Design: A parallel, evaluator-blind randomized controlled feasibility trial.
Setting: Community-living.
Participants: Individuals who were >=50 years old with a unilateral lower limb amputation.
Intervention: Wii.n.Walk consisted of Wii Fit training, 3x/week (40 minute sessions), for 4 weeks. Training started in the clinic in groups of 3 and graduated to unsupervised home training. Control group were trained using cognitive games.
Main Measures: Feasibility indicators: trial process (recruitment, retention, participants' perceived benefit from the Wii.n.Walk intervention measured by exit questionnaire), resources (adherence), management (participant processing, blinding), and treatment (adverse event, and Cohen's d effect size and variance). Primary clinical outcome: walking capacity measured using the 2 Minute Walk Test at baseline, end of treatment, and 3-week retention.

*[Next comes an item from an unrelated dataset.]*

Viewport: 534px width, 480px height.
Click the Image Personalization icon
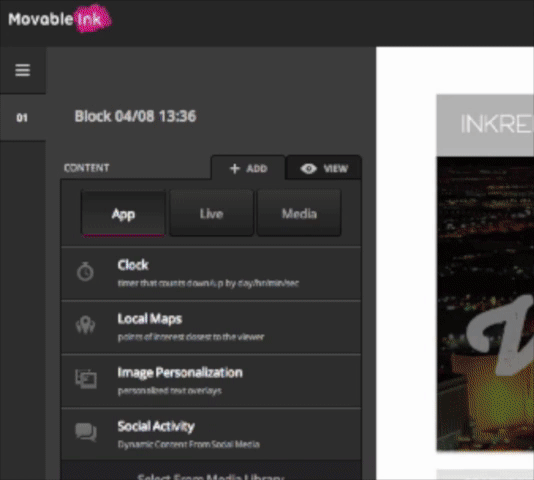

Results: Of 28 randomized participants, 24 completed the trial (12/arm). Median (range) age was 62.0 (50-78) years. Mean (SD) score for perceived benefit from the Wii.n.Walk intervention was 38.9/45 (6.8). Adherence was 83.4%. The effect sizes for the 2 Minute Walk Test were 0.5 (end of treatment) and 0.6 (3-week retention) based on intention to treat with imputed data; and 0.9 (end of treatment) and 1.2 (3-week retention) based on per protocol analysis. The required sample size for a future larger RCT was deemed to be 72 (36 per arm).
Conclusions: The results suggested the feasibility of the Wii.n.Walk with a medium effect size for improving walking capacity. Future larger randomized controlled trials investigating efficacy are warranted.